- [What you will do]
1. Duplicate the rows word for word, everything from the line containing "This screenshot has width=1024, height=576." down to the line containing "(669, 378).", with both of those lines included. Leave the pictures out of your copy.
2. Go on with the reflection on mortality and faith, picking up after its final sentence.

We were combining when we heard the news so there was lots of time to think, mourn and reflect.
As sad as this is and as much as we don't always understand, we know that this is God's perfect plan. We do not see the big picture, but He does.
All of our days are numbered. We never know the day that will be our last.
So this has made me think about my life. My every day life, my life with family, friends, aquaintances and especially with God. If I were to die today, how would I be remembered? What impression would I have made on my children? What impact will I have made for God? What will He say to me when I meet Him face to face? Will it be "Well done"?
It's in these times that I am reminded once again that all the 'stuff' on earth is not going to make one bit of difference when I die. So many of the things that I see as so important and valuable now I will not be able to take with me. Makes me wonder why I strive so much sometimes to get these things?

- [Materials provided]
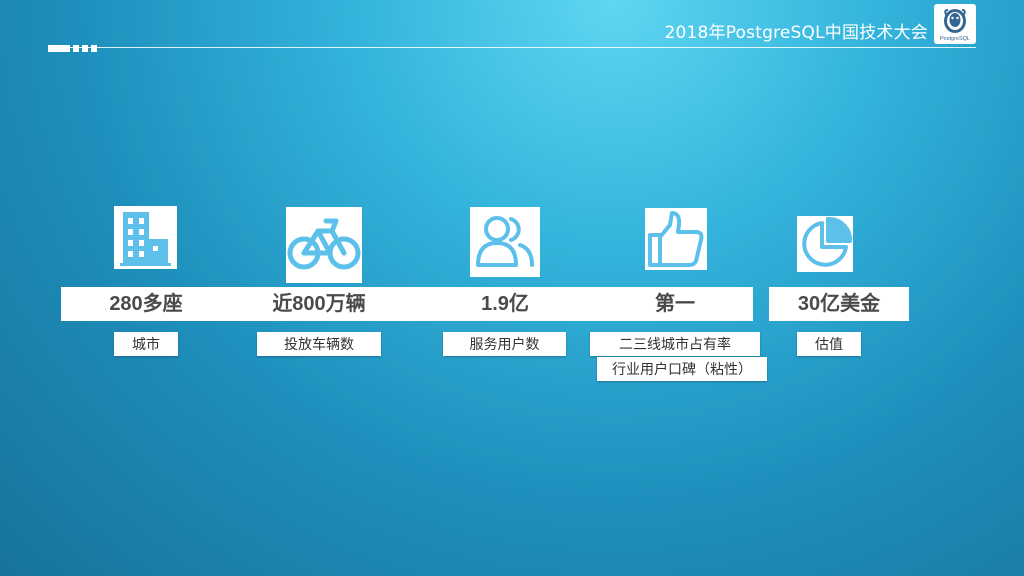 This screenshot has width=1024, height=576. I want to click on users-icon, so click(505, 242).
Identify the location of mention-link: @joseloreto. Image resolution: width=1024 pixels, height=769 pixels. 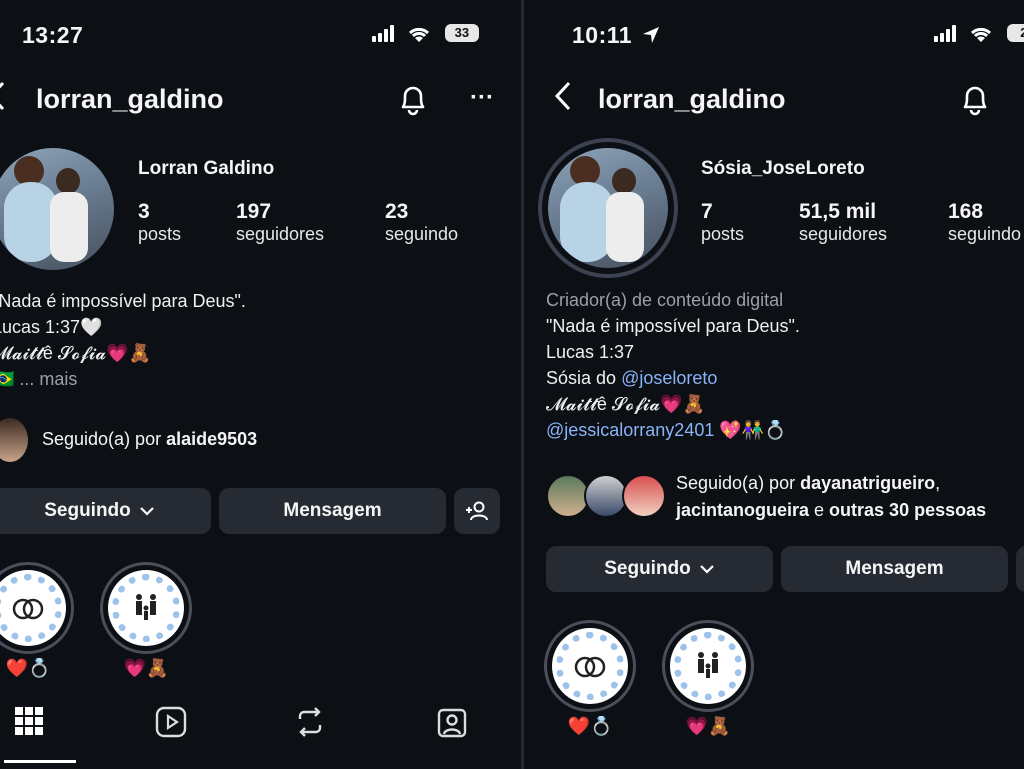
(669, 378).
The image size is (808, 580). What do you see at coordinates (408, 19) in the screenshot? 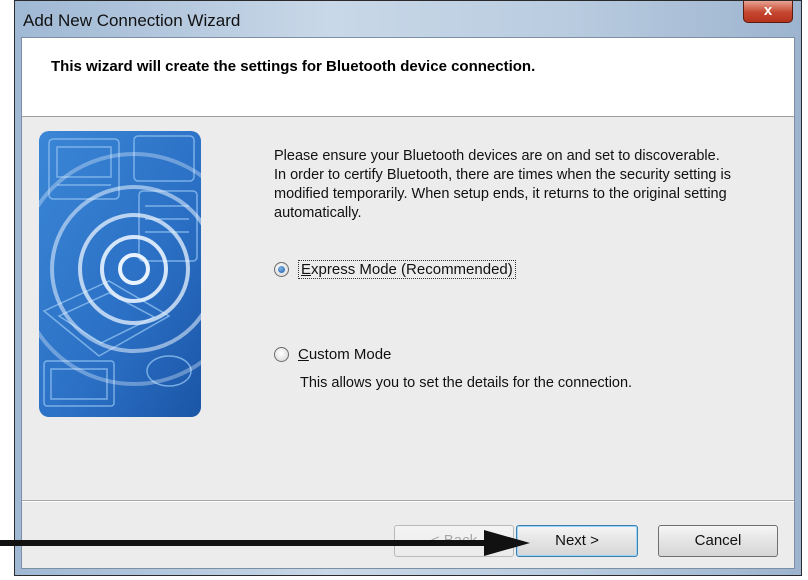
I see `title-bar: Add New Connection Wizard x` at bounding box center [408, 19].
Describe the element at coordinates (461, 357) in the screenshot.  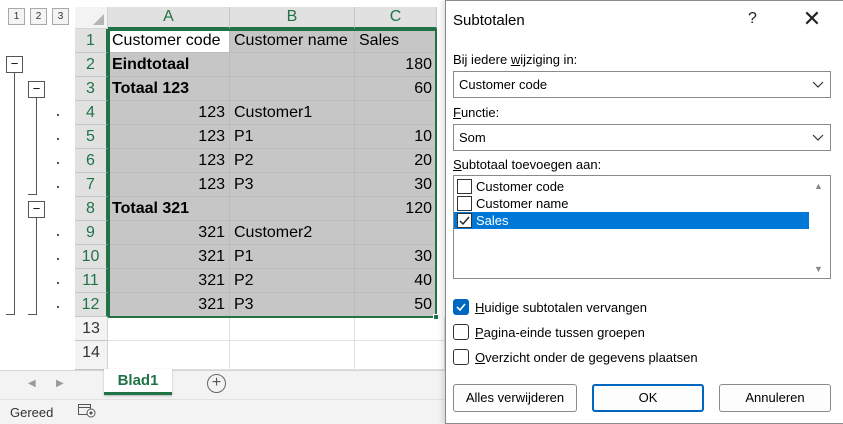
==
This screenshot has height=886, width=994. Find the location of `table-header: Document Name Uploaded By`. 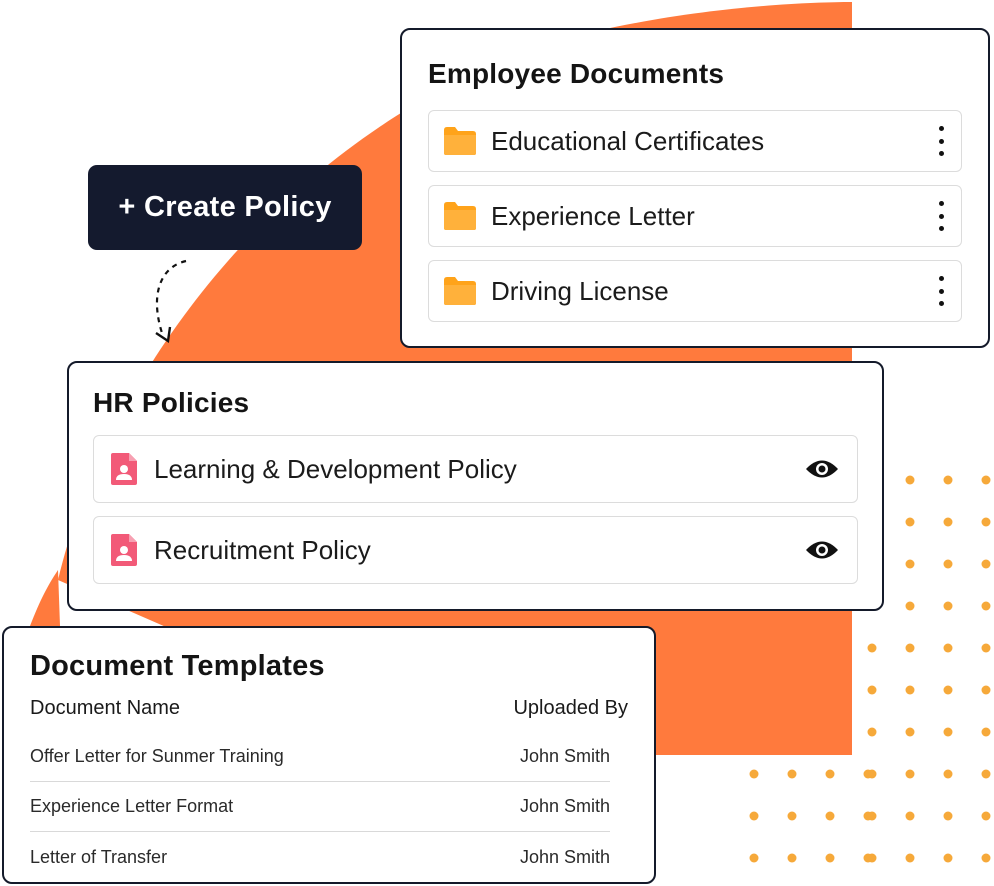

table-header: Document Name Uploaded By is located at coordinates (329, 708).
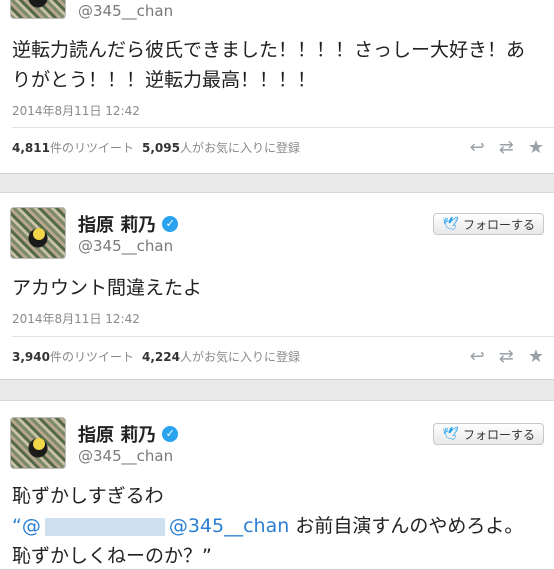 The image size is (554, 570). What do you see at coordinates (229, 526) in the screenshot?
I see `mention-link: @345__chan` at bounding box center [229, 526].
---
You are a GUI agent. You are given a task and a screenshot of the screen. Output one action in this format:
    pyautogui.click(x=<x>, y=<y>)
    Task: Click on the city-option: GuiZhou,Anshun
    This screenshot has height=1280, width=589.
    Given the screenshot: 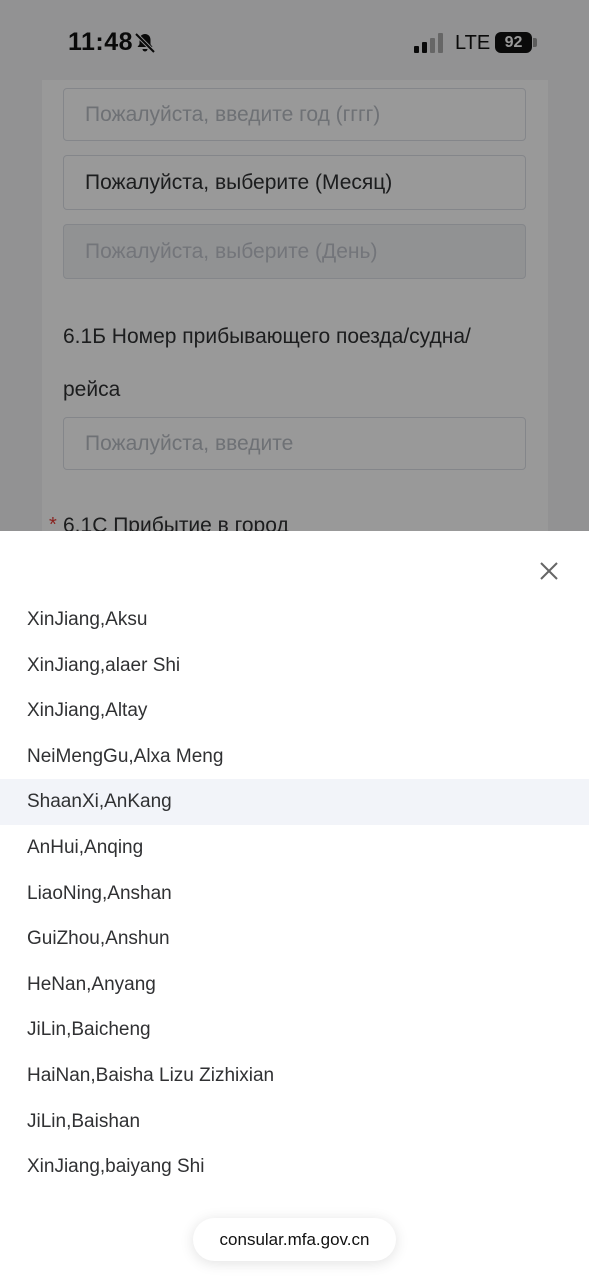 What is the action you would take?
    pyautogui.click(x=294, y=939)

- [Outputs in order]
1.
 This screenshot has width=1024, height=576. I want to click on users-icon, so click(505, 242).
Identify the location of mention-link: @joseloreto. Image resolution: width=1024 pixels, height=769 pixels. 
(669, 378).

2.
What will make the difference though is the heart issues. Did I love and honor God with all my heart, soul, mind and strength. Did I have a submissive heart and a good relationship with my husband? Did I teach our children to love and honor God when they sat and walked and lie down and got up? Did I reflect Jesus to those around me, was I a light to a lost and hurting world? Did I give of myself and my possessions? Because when all is said and done, when my life on earth is through it will be these things that will truly matter...these are the things that will last.
Please join me in praying for the families who are mourning their loss.
When visiting with family today this is the verse that they read to us from Habakkuk 3:17-18
Though the fig tree does not bud
and there are no grapes on the vines,
though the olive crop fails
and the fields produce no food,
though there are no sheep in the pen
and no cattle in the stalls,
yet I will rejoice in the LORD,
I will be joyful in God my Savior.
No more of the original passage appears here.